Source passage
After closing the books on its toughest year to date, the hotel industry is still in the midst of a period of serious uncertainty. City hotels, once heavily reliant on business travellers, major events and conferences, are having to rethink their position. Here we look at how accommodations in and around major metropolises are turning inwards to offer respite from busy life. This is the first instalment in a five-part series we'll be publishing on Frameweb this week.

We don’t need to explain why the past year has been tough for the hotel industry. Not just tough, but by all accounts the worst year ever. Data from STR showed US hotels recorded their lowest occupancy rates in 2020 (44 per cent, compared with 66 per cent in 2019). And the US fared better than a number of other places, such the UK (40.5 per cent, a reduction of 47.7 per cent) and Europe (33.1 per cent, a drop of 54.2 per cent). Although 2021 holds the promise of more freedom of movement, research from McKinsey & Company suggests that hotels’ ‘recovery to pre-COVID-19 levels could take until 2023 – or later’ while global real estate advisor CBRE adds another year to that estimation. 

It’s too early to tell whether travel will look the same as it once did. The pandemic has certainly restrained globetrotters, and it may have altered their mindsets, too. Some are calling 2021 ‘the year of self-care travel’, prompted by the stresses of 2020. From the nearly 4,000 consumers from 48 countries and territories who responded to a survey by the Wellness Tourism Association, 38 per cent were looking for a wellness vacation that would help them to return to everyday life feeling rejuvenated, and 26 per cent sought to escape the demands of daily life. Other key motivators were finding peace and quiet (21 per cent) and getting a better night’s sleep (17 per cent).

Collected data entries
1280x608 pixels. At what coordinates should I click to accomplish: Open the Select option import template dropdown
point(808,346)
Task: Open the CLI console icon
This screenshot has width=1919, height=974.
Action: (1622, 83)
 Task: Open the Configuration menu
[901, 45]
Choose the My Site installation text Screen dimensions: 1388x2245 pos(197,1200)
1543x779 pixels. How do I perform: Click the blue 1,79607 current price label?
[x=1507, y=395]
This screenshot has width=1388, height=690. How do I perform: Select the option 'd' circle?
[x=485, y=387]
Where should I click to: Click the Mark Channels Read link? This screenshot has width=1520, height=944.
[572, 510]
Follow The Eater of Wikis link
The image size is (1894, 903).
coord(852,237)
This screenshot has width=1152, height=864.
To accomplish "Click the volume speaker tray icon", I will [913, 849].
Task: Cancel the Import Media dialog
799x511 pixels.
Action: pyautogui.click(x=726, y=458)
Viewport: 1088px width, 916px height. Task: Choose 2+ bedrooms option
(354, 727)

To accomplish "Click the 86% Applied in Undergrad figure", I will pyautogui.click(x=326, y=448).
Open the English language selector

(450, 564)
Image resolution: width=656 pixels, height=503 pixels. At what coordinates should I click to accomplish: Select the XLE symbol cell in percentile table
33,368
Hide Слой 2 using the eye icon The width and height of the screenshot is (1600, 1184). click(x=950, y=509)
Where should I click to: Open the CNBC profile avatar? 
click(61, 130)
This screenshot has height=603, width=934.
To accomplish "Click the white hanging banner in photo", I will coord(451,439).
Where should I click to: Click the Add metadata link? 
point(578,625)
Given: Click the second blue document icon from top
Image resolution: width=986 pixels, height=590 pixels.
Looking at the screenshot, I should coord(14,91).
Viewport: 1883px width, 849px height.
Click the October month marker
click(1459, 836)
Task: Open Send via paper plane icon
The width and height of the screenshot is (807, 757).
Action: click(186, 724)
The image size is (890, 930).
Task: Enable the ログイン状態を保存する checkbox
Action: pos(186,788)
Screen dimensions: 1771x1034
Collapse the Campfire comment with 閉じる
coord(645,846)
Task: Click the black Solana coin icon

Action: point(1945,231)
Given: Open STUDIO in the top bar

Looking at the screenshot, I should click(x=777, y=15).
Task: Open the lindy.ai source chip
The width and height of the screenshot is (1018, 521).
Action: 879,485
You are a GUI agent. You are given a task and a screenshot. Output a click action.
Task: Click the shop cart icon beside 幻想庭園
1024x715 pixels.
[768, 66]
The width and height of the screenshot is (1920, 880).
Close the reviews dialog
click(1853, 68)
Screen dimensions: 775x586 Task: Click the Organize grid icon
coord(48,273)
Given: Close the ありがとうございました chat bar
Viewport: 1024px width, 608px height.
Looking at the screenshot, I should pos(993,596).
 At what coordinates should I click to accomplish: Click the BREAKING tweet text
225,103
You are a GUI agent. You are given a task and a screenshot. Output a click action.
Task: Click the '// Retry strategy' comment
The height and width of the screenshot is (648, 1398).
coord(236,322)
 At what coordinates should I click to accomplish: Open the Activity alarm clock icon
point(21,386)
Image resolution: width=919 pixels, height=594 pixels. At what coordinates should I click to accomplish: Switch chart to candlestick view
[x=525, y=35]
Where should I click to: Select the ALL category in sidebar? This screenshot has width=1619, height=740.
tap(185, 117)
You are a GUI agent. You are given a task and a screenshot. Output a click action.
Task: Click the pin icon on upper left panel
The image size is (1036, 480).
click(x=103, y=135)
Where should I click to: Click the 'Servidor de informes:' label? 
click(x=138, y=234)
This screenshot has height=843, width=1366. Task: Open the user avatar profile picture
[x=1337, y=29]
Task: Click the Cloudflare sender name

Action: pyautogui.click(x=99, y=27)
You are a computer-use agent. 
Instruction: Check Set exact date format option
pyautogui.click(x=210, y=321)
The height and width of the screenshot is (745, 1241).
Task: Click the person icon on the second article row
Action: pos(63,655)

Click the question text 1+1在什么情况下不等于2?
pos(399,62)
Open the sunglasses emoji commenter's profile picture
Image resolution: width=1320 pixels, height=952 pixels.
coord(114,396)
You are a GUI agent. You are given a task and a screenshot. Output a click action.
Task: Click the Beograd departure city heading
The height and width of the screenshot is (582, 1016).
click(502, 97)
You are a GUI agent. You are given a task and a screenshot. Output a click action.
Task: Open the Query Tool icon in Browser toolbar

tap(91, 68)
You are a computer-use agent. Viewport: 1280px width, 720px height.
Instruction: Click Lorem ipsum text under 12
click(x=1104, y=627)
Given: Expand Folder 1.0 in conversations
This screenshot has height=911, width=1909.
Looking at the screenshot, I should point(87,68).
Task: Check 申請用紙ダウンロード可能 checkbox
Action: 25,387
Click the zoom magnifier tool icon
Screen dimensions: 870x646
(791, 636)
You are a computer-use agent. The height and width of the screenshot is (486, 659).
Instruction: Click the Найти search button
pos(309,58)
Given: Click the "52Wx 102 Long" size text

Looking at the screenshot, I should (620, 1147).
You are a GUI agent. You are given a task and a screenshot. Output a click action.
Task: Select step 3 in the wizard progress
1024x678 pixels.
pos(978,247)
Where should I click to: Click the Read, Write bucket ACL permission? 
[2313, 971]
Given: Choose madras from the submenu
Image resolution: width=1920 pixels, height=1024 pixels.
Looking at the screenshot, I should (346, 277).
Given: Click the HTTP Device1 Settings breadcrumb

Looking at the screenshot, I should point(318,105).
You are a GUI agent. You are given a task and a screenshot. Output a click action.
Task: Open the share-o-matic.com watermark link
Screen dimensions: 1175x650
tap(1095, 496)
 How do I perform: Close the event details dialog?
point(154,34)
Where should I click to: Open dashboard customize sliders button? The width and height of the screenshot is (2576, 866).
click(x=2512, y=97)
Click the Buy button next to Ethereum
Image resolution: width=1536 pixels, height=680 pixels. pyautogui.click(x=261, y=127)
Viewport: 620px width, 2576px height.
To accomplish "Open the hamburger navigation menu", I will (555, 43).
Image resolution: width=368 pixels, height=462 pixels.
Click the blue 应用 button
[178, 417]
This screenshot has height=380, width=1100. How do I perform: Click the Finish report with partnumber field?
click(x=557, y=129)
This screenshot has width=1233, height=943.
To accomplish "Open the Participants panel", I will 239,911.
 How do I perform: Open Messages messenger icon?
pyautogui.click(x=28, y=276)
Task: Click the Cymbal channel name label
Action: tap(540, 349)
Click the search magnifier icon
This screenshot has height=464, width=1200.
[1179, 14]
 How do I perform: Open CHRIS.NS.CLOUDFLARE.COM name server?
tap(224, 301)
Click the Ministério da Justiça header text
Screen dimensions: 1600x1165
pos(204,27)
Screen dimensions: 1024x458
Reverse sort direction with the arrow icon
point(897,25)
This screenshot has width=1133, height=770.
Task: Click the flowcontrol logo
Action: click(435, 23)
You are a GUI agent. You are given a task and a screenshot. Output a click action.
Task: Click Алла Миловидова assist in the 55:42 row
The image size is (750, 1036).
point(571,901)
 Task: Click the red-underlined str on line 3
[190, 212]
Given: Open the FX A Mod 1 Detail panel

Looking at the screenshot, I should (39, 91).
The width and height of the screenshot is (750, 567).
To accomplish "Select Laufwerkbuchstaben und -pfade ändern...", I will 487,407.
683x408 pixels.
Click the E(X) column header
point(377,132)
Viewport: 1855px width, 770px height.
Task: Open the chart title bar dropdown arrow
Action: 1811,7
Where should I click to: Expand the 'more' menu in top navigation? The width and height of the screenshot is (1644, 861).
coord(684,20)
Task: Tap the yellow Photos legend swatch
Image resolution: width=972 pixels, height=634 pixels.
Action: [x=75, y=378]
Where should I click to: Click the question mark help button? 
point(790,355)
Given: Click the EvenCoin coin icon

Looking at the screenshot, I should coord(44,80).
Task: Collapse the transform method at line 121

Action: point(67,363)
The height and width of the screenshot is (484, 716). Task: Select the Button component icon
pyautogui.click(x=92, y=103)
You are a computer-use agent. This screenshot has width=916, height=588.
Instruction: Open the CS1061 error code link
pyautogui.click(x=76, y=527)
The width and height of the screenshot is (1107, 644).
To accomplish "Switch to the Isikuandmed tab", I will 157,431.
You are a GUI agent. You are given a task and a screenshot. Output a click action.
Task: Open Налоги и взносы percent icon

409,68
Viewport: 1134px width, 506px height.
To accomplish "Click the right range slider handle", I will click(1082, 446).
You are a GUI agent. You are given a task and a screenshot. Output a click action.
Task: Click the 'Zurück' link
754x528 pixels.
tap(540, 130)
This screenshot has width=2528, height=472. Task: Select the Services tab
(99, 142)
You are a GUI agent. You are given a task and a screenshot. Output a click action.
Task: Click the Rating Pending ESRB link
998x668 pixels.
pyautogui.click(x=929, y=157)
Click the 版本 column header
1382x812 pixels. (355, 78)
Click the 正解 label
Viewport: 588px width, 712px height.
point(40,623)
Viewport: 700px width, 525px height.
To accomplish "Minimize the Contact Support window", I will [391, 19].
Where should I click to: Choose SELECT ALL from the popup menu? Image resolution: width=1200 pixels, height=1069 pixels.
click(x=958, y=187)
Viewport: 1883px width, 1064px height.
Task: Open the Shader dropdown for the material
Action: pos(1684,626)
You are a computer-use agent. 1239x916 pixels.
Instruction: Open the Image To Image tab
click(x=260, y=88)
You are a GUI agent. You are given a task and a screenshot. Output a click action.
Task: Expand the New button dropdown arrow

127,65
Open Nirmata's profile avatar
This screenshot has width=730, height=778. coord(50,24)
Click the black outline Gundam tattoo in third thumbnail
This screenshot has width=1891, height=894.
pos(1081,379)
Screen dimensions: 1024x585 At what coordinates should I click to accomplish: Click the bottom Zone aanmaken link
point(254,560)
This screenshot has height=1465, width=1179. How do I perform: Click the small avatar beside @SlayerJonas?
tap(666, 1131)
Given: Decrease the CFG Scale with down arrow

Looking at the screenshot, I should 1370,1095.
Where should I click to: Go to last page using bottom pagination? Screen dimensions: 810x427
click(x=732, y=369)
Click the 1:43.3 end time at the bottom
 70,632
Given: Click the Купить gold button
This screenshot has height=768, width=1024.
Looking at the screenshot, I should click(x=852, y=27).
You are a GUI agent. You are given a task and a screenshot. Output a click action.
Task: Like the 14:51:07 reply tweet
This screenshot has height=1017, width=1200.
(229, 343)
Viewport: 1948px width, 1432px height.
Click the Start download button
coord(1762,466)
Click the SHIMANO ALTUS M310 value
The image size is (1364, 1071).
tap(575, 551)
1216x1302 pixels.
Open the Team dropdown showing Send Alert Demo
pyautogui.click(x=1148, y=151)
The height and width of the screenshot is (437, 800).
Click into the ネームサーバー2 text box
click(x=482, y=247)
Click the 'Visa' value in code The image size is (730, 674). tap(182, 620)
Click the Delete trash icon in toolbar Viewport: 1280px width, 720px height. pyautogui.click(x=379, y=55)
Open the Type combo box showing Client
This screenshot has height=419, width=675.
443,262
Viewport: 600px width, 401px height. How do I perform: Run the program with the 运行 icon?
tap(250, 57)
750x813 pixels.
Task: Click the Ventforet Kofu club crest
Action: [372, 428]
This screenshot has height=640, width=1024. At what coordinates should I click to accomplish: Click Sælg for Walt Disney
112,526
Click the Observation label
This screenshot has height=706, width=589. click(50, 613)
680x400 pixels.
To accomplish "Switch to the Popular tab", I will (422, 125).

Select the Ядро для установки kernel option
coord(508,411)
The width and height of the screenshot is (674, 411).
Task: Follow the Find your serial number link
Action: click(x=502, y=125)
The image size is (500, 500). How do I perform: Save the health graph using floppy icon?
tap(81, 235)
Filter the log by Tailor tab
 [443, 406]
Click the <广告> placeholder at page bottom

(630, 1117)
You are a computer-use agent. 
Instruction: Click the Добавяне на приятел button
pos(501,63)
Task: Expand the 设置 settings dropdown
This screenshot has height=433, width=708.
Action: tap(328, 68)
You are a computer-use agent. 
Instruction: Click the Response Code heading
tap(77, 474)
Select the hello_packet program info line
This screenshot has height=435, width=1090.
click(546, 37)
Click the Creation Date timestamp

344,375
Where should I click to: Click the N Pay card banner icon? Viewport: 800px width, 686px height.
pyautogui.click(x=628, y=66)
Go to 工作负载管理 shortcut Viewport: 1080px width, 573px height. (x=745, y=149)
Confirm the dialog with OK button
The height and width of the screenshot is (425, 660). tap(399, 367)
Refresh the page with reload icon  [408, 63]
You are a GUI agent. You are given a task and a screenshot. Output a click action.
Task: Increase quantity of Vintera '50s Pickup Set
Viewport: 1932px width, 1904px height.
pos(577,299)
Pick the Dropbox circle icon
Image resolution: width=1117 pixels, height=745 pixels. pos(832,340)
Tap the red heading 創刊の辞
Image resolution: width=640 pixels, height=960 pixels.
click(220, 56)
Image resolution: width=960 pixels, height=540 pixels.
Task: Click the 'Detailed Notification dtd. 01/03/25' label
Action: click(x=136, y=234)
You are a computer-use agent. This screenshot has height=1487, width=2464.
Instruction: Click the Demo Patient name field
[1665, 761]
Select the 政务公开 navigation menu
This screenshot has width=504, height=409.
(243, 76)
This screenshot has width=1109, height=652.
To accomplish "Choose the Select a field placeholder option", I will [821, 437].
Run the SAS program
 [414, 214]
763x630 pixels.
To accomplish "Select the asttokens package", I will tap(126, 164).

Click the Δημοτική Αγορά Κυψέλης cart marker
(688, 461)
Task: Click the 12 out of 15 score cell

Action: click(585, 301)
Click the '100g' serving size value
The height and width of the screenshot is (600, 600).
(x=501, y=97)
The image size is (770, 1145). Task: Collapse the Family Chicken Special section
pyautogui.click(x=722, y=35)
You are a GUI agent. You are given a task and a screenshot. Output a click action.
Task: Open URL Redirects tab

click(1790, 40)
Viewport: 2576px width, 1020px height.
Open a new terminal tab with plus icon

Exercise instructions
According to the hotel industry passage, what was the US hotel occupancy rate in 2020?

Solution to the problem
44 per cent, compared with 66 per cent in 2019.